On Motion for Relief from Judgment:
Defendants move for relief from judgment on the grounds of excusable neglect pursuant to T.C.R.C.P. Rule 60(b). By way of background, we noted the following in our Decision and Order filed in the above-entitled matter on August 28, 1992:
This matter was set for trial on July 23, 1992. On the day of trial, plaintiff appeared with her counsel Gata Edwin Gurr; neither the defendants nor their counsel of *21record, Fai'ivae A. Galea'i, appeared. We noted on file, however, a letter from counsel Fai'ivae’s office dated July 10, 1992, requesting the clerk to reschedule trial to another date. The letter, which was not filed until July 17, 1992, states that Se'i Sua was seeking medical attention in the United States and that counsel Fai'ivae was unavailable owing to a family emergency in the United States. We apprised counsel of the contents of the letter and he objected to a continuance; he advised that his client was prepared for trial and that he had no prior notice of the letter request from Fai'ivae’s office.
22 A.S.R.2d 53, 54 (Land & Titles Div. 1992).
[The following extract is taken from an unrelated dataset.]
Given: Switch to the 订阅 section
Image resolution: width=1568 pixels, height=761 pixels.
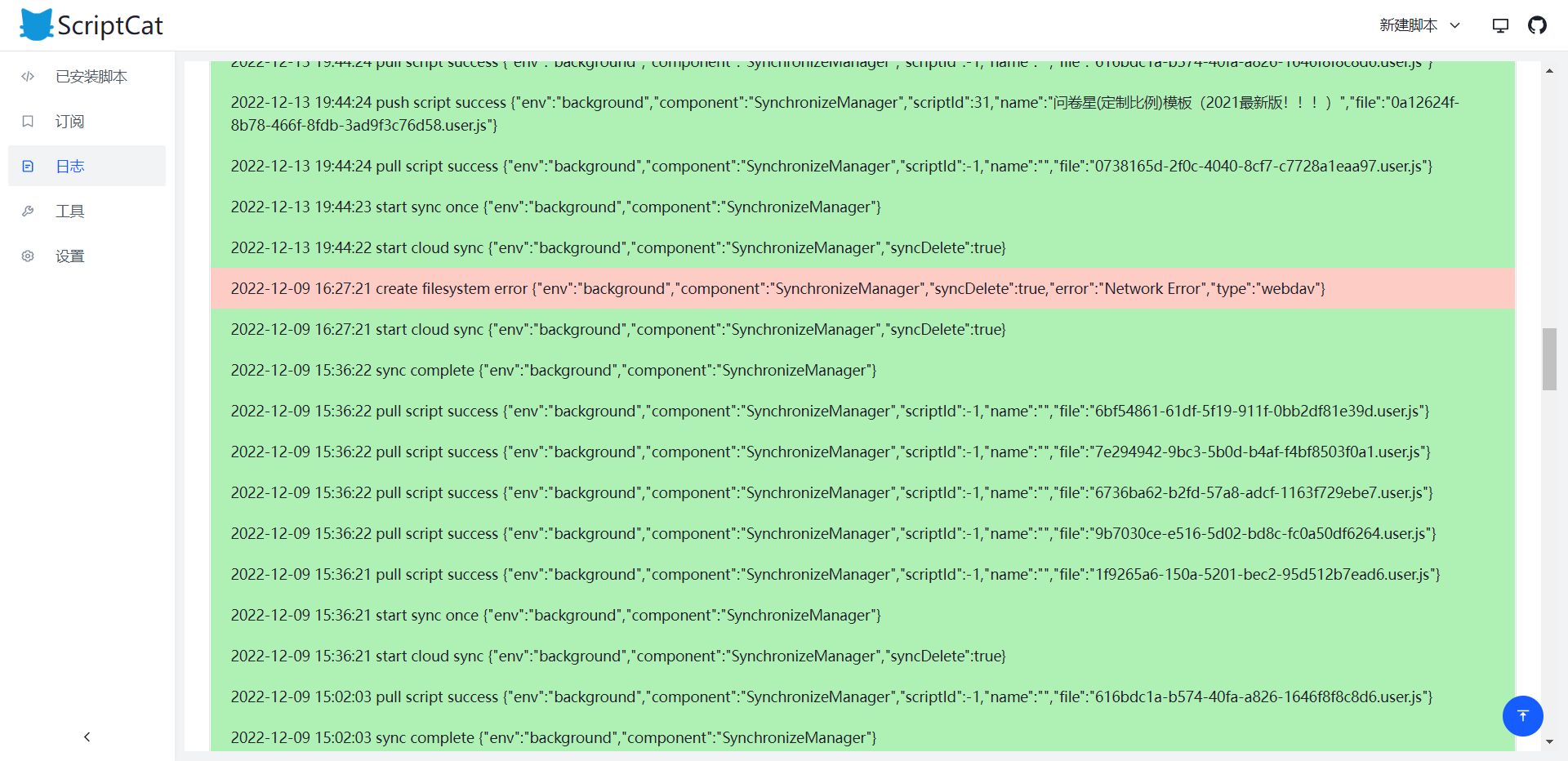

We sustained plaintiff’s objection to a continuance after also noting that:
T.C.R.C.P. Rule 7(b)(1) requires, inter alia, that "[a]n application to the court for an order shall be by motion . . . ," and T.C.R.C.P. Rule 6(d) requires, inter alia, that "[a] written motion . . . and notice of the hearing thereof shall be served not later than 10 days before the time specified for the hearing."
22 A.S.R.2d at 54 n.2.
Defendants’ principal argument for relief is that they should not be penalized for the failings of their former counsel.1 After carefully considering the evidence, the arguments of counsel, and the matters on file, we hold that defendants’ former counsel’s inexplicable failure to properly seek a continuance of trial, on the grounds that one of the defendants was seeking medical treatment, is not excusable neglect within Rule 60(b). As noted by the Supreme Court in Link v. Wabash Railroad Co., 370 U.S. 626, 633 (1962):
*22There is certainly no merit to the contention that dismissal of petitioner’s claim because of his counsel’s unexcused conduct imposes an unjust penalty on the client. Petitioner voluntarily chose this attorney as his representative in the action, and he cannot now avoid the consequences of the acts or omissions of this freely selected agent. Any other notion would be wholly inconsistent with our system of representative litigation, in which each party is deemed bound by the acts of his lawyer-agent and is considered to have "notice of all facts, notice of which can charged upon the attorney." Smith v. Ayer, 101 U.S. 320, 326 (1879).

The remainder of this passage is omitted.